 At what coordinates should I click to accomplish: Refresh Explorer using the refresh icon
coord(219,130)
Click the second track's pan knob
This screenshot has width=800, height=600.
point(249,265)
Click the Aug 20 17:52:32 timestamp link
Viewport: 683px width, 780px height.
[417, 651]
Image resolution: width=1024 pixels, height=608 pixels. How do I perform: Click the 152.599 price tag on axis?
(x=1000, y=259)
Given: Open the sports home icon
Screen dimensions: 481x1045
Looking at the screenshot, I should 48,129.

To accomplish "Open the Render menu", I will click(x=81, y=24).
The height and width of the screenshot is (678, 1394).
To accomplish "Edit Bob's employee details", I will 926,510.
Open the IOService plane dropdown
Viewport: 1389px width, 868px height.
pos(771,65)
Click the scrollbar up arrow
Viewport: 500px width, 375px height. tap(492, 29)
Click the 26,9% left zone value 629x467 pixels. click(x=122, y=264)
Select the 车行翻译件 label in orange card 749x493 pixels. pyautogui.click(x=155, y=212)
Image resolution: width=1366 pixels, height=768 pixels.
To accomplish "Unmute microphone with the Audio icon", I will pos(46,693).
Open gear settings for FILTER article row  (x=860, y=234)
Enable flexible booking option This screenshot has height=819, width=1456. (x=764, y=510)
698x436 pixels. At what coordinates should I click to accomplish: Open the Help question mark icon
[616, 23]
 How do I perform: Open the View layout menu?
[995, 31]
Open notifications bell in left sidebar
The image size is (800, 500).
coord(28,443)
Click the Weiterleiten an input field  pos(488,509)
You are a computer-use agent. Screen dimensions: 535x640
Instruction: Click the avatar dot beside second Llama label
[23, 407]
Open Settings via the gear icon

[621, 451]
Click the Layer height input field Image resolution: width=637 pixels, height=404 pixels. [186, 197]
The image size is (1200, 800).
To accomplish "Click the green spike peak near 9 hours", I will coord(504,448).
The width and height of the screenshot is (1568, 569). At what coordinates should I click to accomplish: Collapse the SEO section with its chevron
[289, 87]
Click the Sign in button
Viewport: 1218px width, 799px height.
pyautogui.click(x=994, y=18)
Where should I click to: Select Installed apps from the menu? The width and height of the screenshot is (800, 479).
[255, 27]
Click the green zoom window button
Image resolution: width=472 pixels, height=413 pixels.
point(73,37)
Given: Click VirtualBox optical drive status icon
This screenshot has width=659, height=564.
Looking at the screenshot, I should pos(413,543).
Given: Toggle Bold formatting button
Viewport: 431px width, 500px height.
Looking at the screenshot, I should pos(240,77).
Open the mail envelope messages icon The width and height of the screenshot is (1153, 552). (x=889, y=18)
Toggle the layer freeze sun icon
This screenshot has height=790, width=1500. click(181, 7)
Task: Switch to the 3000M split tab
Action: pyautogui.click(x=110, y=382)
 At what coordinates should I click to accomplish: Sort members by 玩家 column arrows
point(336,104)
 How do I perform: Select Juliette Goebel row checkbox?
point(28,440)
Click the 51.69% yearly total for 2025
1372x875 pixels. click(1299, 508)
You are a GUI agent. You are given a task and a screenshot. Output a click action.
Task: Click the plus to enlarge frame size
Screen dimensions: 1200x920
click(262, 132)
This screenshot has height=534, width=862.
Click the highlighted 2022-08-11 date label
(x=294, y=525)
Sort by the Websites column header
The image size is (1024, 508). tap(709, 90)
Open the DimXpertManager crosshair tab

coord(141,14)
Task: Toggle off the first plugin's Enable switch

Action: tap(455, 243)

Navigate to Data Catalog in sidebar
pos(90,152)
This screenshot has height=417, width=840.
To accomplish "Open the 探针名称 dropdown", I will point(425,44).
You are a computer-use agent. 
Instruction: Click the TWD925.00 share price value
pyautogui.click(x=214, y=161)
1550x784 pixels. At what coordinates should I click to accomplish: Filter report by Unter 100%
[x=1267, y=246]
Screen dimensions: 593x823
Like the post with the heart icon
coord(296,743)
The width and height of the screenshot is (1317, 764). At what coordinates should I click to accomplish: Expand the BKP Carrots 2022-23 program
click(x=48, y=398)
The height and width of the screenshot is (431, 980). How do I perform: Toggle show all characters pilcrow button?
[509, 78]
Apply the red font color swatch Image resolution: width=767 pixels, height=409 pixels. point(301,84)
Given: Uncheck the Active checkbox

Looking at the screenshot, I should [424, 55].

---

:: ACTIVITY ::
Your task is to restate every record exactly.

:: RESULT BELOW ::
 At what coordinates should I click to accomplish: Refresh Explorer using the refresh icon
coord(219,130)
Click the second track's pan knob
This screenshot has width=800, height=600.
point(249,265)
Click the Aug 20 17:52:32 timestamp link
Viewport: 683px width, 780px height.
[417, 651]
Image resolution: width=1024 pixels, height=608 pixels. How do I perform: Click the 152.599 price tag on axis?
(x=1000, y=259)
Given: Open the sports home icon
Screen dimensions: 481x1045
Looking at the screenshot, I should 48,129.

To accomplish "Open the Render menu", I will click(x=81, y=24).
The height and width of the screenshot is (678, 1394).
To accomplish "Edit Bob's employee details", I will 926,510.
Open the IOService plane dropdown
Viewport: 1389px width, 868px height.
pos(771,65)
Click the scrollbar up arrow
Viewport: 500px width, 375px height. tap(492, 29)
Click the 26,9% left zone value 629x467 pixels. click(x=122, y=264)
Select the 车行翻译件 label in orange card 749x493 pixels. pyautogui.click(x=155, y=212)
Image resolution: width=1366 pixels, height=768 pixels.
To accomplish "Unmute microphone with the Audio icon", I will pos(46,693).
Open gear settings for FILTER article row  (x=860, y=234)
Enable flexible booking option This screenshot has height=819, width=1456. (x=764, y=510)
698x436 pixels. At what coordinates should I click to accomplish: Open the Help question mark icon
[616, 23]
 How do I perform: Open the View layout menu?
[995, 31]
Open notifications bell in left sidebar
The image size is (800, 500).
coord(28,443)
Click the Weiterleiten an input field  pos(488,509)
You are a computer-use agent. Screen dimensions: 535x640
Instruction: Click the avatar dot beside second Llama label
[23, 407]
Open Settings via the gear icon

[621, 451]
Click the Layer height input field Image resolution: width=637 pixels, height=404 pixels. [186, 197]
The image size is (1200, 800).
To accomplish "Click the green spike peak near 9 hours", I will coord(504,448).
The width and height of the screenshot is (1568, 569). At what coordinates should I click to accomplish: Collapse the SEO section with its chevron
[289, 87]
Click the Sign in button
Viewport: 1218px width, 799px height.
pyautogui.click(x=994, y=18)
Where should I click to: Select Installed apps from the menu? The width and height of the screenshot is (800, 479).
[255, 27]
Click the green zoom window button
Image resolution: width=472 pixels, height=413 pixels.
point(73,37)
Given: Click VirtualBox optical drive status icon
This screenshot has width=659, height=564.
Looking at the screenshot, I should pos(413,543).
Given: Toggle Bold formatting button
Viewport: 431px width, 500px height.
Looking at the screenshot, I should pos(240,77).
Open the mail envelope messages icon The width and height of the screenshot is (1153, 552). (x=889, y=18)
Toggle the layer freeze sun icon
This screenshot has height=790, width=1500. click(181, 7)
Task: Switch to the 3000M split tab
Action: pyautogui.click(x=110, y=382)
 At what coordinates should I click to accomplish: Sort members by 玩家 column arrows
point(336,104)
 How do I perform: Select Juliette Goebel row checkbox?
point(28,440)
Click the 51.69% yearly total for 2025
1372x875 pixels. click(1299, 508)
You are a GUI agent. You are given a task and a screenshot. Output a click action.
Task: Click the plus to enlarge frame size
Screen dimensions: 1200x920
click(262, 132)
This screenshot has height=534, width=862.
Click the highlighted 2022-08-11 date label
(x=294, y=525)
Sort by the Websites column header
The image size is (1024, 508). tap(709, 90)
Open the DimXpertManager crosshair tab

coord(141,14)
Task: Toggle off the first plugin's Enable switch

Action: tap(455, 243)

Navigate to Data Catalog in sidebar
pos(90,152)
This screenshot has height=417, width=840.
To accomplish "Open the 探针名称 dropdown", I will point(425,44).
You are a computer-use agent. 
Instruction: Click the TWD925.00 share price value
pyautogui.click(x=214, y=161)
1550x784 pixels. At what coordinates should I click to accomplish: Filter report by Unter 100%
[x=1267, y=246]
Screen dimensions: 593x823
Like the post with the heart icon
coord(296,743)
The width and height of the screenshot is (1317, 764). At what coordinates should I click to accomplish: Expand the BKP Carrots 2022-23 program
click(x=48, y=398)
The height and width of the screenshot is (431, 980). How do I perform: Toggle show all characters pilcrow button?
[509, 78]
Apply the red font color swatch Image resolution: width=767 pixels, height=409 pixels. point(301,84)
Given: Uncheck the Active checkbox

Looking at the screenshot, I should [424, 55].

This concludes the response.